The single stage residual income model has V0 = B0 + ((ROE - r) x B0) / (r - g)
The residual income valuation model has V0 = B0 + RI1/1+r + RI1/(1+r)^2 + RI3/(1+r)^3… Both of these use RI in the numerator, but why do they have different denominators?
Single Stage model is similar to the Gordon Growth Model in which there is a constant growth rate. When there is a constant growth rate you can discount it by r-g to get the present value of all future cash flows. This is analogous to the FCFF1/WACC-G formula, and the direct capitalization method for Private Real Estate.

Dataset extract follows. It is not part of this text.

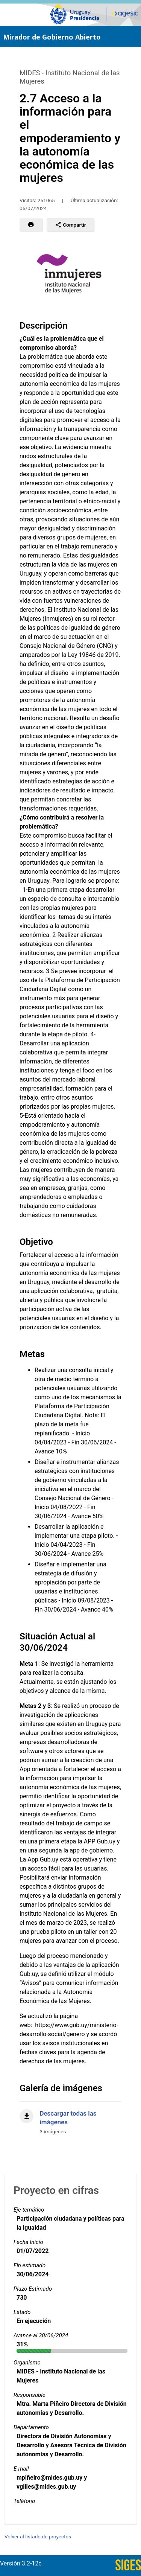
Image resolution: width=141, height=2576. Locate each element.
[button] (31, 224)
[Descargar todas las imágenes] (70, 2118)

The reason why the individual RI numbers are discounted at r is because these are growing at a specific rate which wil be different from the terminal rate growth. In fact for any valuation in which you are individually discounting cash flows, it is because the early cash flows are growing at a different rate than the terminal growth. The terminal value for the second residual income valuation you have there would in fact have a Terminal value at the end where the discount rate would also be r-g. Hope that helps man!
I believe you are referring to the Mendonsa question in the Afterenoon CFA mock right? I got stuck w/ that question too…so, ther will be no growth in this case, only a constant return on the income. The terminology is a bit confusing, by terminal I could understand that it drops to zero also.